By Aftermath Ematics
You can find them on Facebook too
Without debt there could be no society. “I owe so much to my parents.” “Those doctors saved my life. I’ll forever be in their debt.” “Thanks for dinner. It’s on me next time.” “If that stranger hadn’t stepped in…” “Do me a favour…?” The fabric of human society is made up of this web of mutual obligations and debts. The problem begins when debt becomes QUANTIFIED and MONETISED. “Thanks mate, I owe you one” – “I owe you £1” Why do we owe so much? In the past four decades: benefits crashed; wages stagnated; housing costs ballooned. We can only maintain access to the commonwealth by getting into debt, by submitting to the grip of death. [Mortgage (from Latin), ‘deathgrip’.] If you owe the bank £1000 you have a problem. If we all owe the bank, then it has a problem… but ONLY IF we all act in common. In Britain, 1989–1990, a mass non-payment campaign led to the poll tax being abolished after just 2 years. 1 in 3 refused their poll tax debt. Since 2010, in the United States, the Debt Collective and Strike Debt! are organising refusal of student debt and other debt. In the midst of the COVID-19 pandemic, thousands of people worldwide are refusing to pay rental debts. The capitalist economy is fuelled by debt – £1.6 trillion in the UK and growing. The capitalist economy is fuelled by credit – by the belief that it will keep going, that tomorrow will be like today. [Credit, from the Latin credere, ‘to believe’.] What would happen if we all stopped believing? What would happen if we all started refusing?

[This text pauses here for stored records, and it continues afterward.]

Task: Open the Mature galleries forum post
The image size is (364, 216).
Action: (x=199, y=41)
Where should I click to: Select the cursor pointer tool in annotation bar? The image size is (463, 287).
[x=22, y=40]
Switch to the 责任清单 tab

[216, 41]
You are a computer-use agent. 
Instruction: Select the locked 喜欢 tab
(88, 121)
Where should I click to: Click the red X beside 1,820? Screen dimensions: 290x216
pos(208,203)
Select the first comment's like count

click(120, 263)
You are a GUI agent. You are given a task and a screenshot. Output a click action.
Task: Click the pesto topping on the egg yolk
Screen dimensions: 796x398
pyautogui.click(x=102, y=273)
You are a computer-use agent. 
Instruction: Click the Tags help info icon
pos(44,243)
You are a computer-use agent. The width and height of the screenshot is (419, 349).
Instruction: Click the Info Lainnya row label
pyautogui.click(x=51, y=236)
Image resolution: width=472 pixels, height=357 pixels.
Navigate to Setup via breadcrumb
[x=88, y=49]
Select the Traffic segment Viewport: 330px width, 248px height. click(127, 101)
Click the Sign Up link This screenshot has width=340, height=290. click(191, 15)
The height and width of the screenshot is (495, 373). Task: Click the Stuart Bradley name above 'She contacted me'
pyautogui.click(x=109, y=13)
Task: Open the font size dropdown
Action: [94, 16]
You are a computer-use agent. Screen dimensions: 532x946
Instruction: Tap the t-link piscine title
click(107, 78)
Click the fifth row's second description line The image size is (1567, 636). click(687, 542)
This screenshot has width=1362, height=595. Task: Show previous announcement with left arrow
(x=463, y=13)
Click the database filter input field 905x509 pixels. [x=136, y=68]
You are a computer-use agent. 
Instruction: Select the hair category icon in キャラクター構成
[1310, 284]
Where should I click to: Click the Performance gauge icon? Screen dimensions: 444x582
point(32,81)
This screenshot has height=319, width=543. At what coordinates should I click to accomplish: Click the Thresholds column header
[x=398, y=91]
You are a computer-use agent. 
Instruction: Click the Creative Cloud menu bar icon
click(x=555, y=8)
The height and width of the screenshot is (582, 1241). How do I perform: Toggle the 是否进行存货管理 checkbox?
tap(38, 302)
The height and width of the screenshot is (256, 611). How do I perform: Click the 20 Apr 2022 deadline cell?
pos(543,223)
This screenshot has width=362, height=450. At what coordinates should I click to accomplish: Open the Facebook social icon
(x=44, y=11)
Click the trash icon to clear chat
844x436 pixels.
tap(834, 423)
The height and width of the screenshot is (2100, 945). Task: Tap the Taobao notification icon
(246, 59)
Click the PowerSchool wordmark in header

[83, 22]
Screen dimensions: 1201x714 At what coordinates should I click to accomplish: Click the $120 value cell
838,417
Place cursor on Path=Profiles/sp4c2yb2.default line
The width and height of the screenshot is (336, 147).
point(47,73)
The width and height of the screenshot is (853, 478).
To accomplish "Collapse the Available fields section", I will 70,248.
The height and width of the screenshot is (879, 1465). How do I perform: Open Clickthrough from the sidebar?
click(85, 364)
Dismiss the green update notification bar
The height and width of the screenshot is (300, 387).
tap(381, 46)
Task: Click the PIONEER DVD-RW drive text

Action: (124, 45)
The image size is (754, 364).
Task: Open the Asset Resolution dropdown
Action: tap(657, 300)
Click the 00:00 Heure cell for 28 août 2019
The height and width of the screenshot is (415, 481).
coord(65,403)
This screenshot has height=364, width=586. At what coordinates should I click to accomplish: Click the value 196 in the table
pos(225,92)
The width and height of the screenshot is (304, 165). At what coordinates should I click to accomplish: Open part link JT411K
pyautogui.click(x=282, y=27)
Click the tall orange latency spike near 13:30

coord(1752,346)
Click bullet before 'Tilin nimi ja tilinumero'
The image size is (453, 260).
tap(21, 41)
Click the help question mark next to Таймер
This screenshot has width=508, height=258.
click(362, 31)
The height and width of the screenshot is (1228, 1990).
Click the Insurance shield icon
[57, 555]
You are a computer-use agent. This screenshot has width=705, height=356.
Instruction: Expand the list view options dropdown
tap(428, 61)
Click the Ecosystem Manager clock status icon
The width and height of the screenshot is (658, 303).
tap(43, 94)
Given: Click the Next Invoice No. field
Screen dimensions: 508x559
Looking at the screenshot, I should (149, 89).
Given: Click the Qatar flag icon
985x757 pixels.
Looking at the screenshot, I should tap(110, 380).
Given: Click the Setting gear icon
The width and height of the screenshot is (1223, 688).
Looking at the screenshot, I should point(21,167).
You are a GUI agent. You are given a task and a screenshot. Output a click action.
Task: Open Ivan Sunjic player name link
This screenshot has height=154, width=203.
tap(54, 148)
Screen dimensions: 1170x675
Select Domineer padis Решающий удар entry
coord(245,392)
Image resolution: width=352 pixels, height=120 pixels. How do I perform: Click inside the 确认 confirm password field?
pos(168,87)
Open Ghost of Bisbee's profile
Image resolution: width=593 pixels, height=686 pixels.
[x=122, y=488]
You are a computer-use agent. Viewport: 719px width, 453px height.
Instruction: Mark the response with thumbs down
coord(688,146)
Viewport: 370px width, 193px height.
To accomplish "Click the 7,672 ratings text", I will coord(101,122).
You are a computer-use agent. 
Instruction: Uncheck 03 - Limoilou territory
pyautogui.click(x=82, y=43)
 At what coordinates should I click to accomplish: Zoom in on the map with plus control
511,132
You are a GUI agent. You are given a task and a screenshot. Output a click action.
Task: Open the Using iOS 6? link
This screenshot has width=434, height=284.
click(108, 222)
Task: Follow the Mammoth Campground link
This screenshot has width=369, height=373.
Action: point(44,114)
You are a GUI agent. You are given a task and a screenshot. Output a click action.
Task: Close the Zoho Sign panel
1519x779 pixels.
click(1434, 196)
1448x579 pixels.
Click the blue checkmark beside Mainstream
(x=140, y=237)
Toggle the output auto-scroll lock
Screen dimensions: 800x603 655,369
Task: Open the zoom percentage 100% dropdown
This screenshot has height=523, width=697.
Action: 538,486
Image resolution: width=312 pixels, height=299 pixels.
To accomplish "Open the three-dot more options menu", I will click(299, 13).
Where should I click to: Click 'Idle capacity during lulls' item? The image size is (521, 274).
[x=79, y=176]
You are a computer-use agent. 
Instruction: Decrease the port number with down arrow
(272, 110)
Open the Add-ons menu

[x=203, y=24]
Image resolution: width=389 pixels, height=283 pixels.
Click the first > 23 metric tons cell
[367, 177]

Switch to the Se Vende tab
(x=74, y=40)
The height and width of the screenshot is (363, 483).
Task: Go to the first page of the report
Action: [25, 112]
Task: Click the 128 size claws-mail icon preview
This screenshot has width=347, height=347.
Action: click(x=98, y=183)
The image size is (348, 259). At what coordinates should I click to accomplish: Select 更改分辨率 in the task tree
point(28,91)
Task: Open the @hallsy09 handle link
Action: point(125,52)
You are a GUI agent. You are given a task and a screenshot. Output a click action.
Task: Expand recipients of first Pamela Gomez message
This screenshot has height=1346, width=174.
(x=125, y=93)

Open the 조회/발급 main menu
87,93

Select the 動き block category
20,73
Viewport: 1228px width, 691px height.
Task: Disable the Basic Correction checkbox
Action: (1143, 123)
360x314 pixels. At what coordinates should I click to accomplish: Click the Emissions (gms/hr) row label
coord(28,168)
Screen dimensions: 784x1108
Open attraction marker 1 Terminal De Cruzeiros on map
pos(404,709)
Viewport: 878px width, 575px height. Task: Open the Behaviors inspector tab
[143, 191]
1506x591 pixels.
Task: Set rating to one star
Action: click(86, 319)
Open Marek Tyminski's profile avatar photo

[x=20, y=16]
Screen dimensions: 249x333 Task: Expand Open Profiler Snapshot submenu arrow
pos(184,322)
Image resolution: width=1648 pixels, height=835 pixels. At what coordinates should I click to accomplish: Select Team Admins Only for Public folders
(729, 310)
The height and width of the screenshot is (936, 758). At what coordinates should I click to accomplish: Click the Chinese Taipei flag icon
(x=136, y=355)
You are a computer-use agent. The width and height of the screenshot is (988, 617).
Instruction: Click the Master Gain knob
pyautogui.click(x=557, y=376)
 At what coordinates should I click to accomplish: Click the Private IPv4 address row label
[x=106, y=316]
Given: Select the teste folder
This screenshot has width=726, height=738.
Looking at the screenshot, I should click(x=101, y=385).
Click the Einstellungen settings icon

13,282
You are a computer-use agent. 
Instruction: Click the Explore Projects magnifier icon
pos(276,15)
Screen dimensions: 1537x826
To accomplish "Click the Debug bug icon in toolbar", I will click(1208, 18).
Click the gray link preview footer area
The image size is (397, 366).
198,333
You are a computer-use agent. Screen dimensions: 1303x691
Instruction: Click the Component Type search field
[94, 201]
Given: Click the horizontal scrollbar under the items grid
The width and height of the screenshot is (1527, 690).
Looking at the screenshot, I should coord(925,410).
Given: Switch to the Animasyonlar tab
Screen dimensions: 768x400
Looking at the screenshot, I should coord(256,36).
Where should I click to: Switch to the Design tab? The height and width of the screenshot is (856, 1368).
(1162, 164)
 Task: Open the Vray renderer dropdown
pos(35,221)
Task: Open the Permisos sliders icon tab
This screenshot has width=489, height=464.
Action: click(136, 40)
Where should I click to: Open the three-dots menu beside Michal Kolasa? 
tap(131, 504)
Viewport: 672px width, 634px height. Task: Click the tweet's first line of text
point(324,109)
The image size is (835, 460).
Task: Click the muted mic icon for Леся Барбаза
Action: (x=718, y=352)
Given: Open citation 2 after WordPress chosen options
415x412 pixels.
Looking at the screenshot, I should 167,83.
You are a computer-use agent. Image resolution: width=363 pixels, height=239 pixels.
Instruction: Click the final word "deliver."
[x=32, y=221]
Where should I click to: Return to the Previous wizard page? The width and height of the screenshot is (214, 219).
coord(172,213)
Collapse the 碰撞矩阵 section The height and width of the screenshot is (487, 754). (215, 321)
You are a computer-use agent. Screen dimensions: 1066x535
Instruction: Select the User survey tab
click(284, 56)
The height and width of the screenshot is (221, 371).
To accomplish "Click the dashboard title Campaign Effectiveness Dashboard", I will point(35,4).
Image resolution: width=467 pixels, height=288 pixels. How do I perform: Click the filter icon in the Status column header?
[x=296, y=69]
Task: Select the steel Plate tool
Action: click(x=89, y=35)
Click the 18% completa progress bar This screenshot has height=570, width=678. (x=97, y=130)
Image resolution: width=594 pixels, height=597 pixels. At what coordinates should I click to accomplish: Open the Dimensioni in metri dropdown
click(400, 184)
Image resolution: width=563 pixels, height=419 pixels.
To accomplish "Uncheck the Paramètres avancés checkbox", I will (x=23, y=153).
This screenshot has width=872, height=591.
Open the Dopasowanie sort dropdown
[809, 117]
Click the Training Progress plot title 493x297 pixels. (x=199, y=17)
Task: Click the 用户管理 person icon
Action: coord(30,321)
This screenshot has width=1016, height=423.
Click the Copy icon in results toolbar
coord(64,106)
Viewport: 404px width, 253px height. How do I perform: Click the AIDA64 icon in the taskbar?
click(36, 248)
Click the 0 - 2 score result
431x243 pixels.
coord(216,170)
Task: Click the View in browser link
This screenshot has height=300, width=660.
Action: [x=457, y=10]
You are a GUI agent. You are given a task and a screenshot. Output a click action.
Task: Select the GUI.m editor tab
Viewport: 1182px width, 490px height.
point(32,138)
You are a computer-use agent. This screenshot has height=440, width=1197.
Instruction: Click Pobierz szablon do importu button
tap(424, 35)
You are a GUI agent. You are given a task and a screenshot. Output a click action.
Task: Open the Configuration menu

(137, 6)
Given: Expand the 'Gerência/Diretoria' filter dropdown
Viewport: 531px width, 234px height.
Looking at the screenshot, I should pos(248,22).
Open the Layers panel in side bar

We’re indebted to many scholars and experiences for the ideas in this video, but we should give credit to a few. The idea that society is a network of mutual obligations and debts, which are later monetised and quantified, comes from David Graeber, in particular his book Debt: The First 5000 Years. George Caffentzis’s writing on debt has also influenced us: from him we have borrowed the ‘owing the bank’ example. In 1990 Werner Bonefeld, John Holloway and other comrades in the Edinburgh Conference of Socialist Economists organised a conference on The State, the Poll Tax and Class Struggle. The discussions there got us thinking about capitalism being fuelled by debt, from which follows the idea that anti-debt struggles are immediately anti-capitalist struggles.